Update 4/16: after communicating with solidarites-sante.gouv.fr, we decided to make these adjustments based on public available information. From April 4 to April 11, only "cas confirmés" are counted as confirmed cases in our dashboard. Starting from April 12, both "cas confirmés" and "cas possibles en ESMS" (probable cases from ESMS) are counted into confirmed cases in our dashboard.
Good news!
@CSSEGISandData I still see that the French Polynesia issue reported above was not solved: https://github.com/CSSEGISandData/COVID-19/issues/2094#issuecomment-611744632
@CSSEGISandData why count "cas probables en EHPAD et EMS" as confirmed cases when there is "cas confirmés en EHPAD et EMS" in the dashboard? this makes no sense!
As predicted, your data is useless now. Negative number of new cases, good job.
"useless" seriously? Do you realise how disrecpectful that is? how much time and dedication they have to invest to produce data of quality that we are all reusing? Of course there are occasional issues and they fix it progressively (the whole point in this thread was fixed already, the spike you're pointing is a different one...). But we're not talking about HMO here, this is a research lab, doing this freely. They have no responsibility to do anything whatsoever... If you're not happy with it, no one forces you to reuse this dataset, feel free to maintain your own (and understand the time and manpower it takes maybe...). Thanks again @CSSEGISandData!
@boogheta yes, useless. imagine calculating an increase rate with sinking data, which should by definition never happen. i don't have to respect anyone insisting on publishing unusable mislabeled data and i will proactively disrespect anyone not giving a fuck about deliberately misinforming the public.

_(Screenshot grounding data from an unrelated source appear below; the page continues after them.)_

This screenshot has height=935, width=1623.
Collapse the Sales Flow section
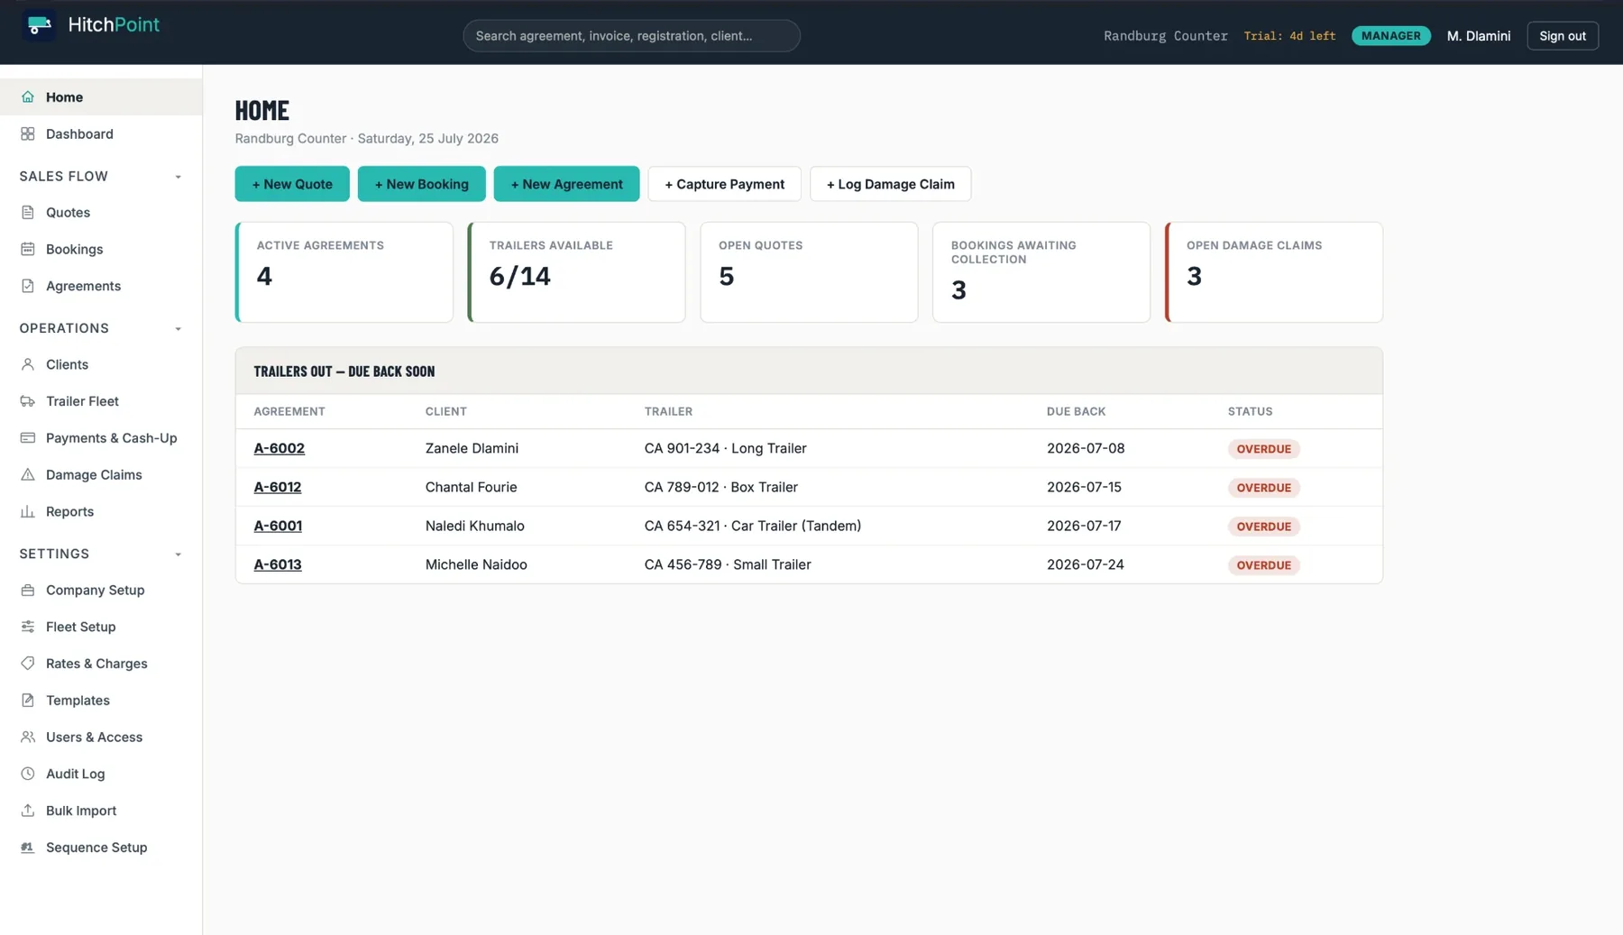tap(178, 177)
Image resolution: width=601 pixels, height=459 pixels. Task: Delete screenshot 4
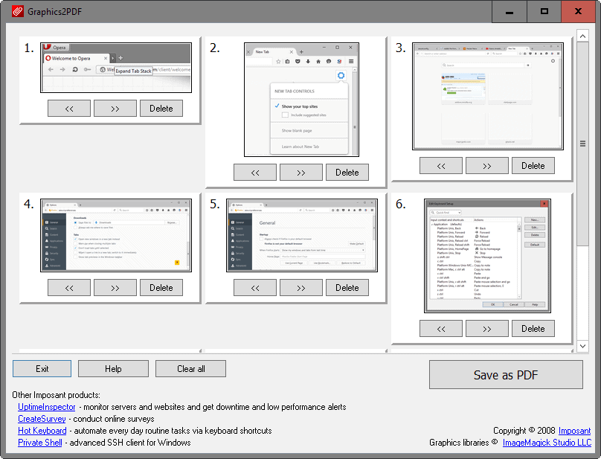[161, 287]
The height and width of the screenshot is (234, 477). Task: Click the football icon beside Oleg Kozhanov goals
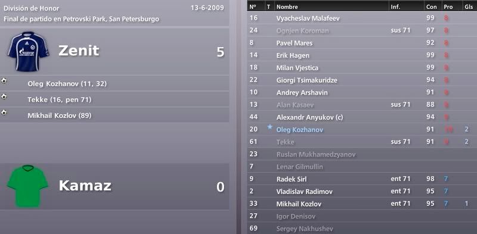coord(4,81)
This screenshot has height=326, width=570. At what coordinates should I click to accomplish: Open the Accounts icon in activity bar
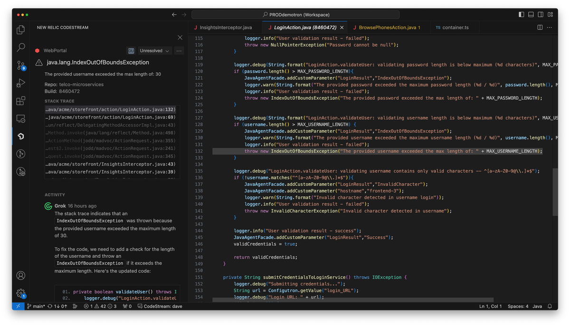pos(21,276)

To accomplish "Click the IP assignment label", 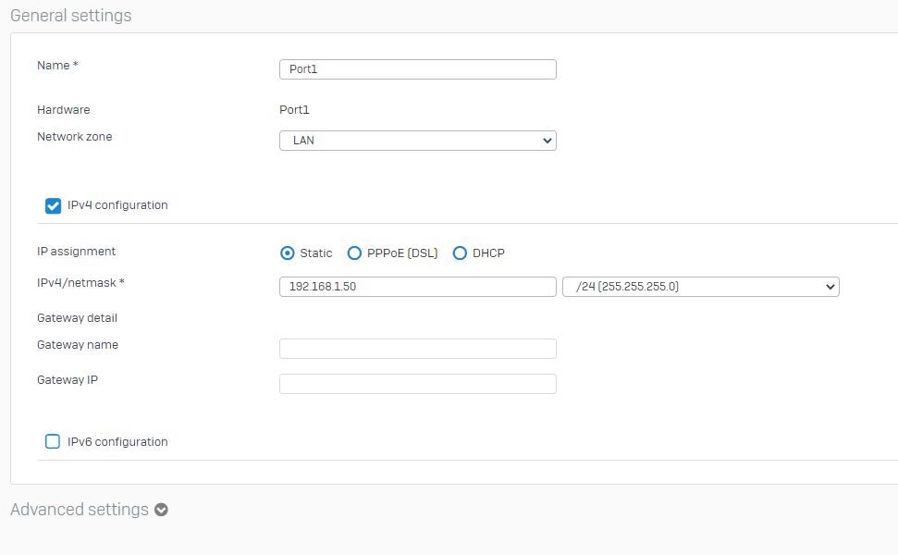I will [x=76, y=252].
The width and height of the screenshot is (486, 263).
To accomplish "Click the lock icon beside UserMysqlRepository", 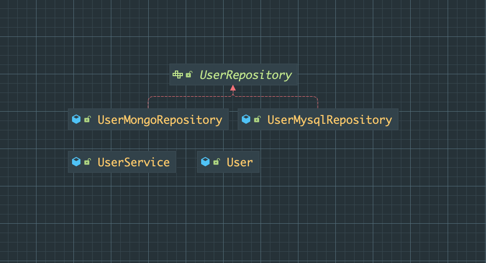I will [257, 120].
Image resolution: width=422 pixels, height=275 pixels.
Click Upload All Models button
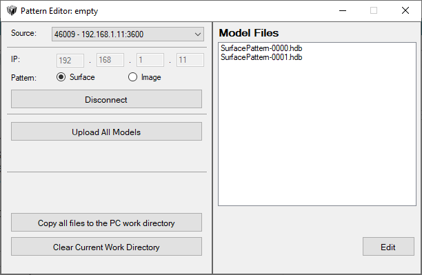point(106,132)
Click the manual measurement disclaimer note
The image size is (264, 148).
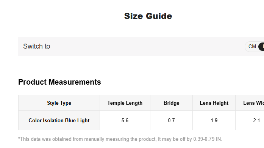120,139
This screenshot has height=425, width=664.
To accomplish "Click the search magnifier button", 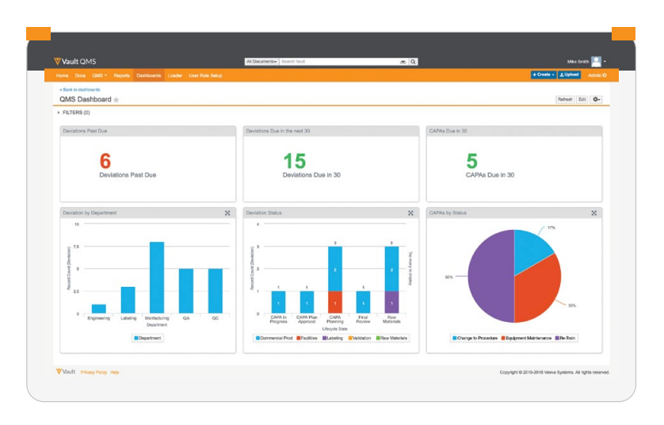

Update 4/16: after communicating with solidarites-sante.gouv.fr, we decided to make these adjustments based on public available information. From April 4 to April 11, only "cas confirmés" are counted as confirmed cases in our dashboard. Starting from April 12, both "cas confirmés" and "cas possibles en ESMS" (probable cases from ESMS) are counted into confirmed cases in our dashboard.
Original: Translating press conferences and case reports invariably results in the loss of nuance and detail. In a daily briefing on April 3rd, the French health ministry director reported that there were 17,827 confirmed or suspected cases of COVID-19 in nursing homes. Data aggregation sites that rely on media reports to report case counts, such as ourselves, Worldometer, and BNO, followed the conclusion from this Reuters article that the nursing home cases were being reported separately from the confirmed case total and thus the two values should be summed to reach the true number of cases. This was also facilitated by the French Health Ministry reporting "confirmed cases" and "cases in social or medical-social establishments (nursing homes)" as two different quantities. After careful consideration and extensive research, we cannot confirm beyond a reasonable doubt that these two categories are mutually exclusive. For that reason, and in the interest of accuracy, we are reverting our numbers to reflect only those confirmed by the French Health Ministry and will be retroactively adjusting our time series data. We will continue to monitor the situation and will adjust our approach if a more appropriate way forward presents itself.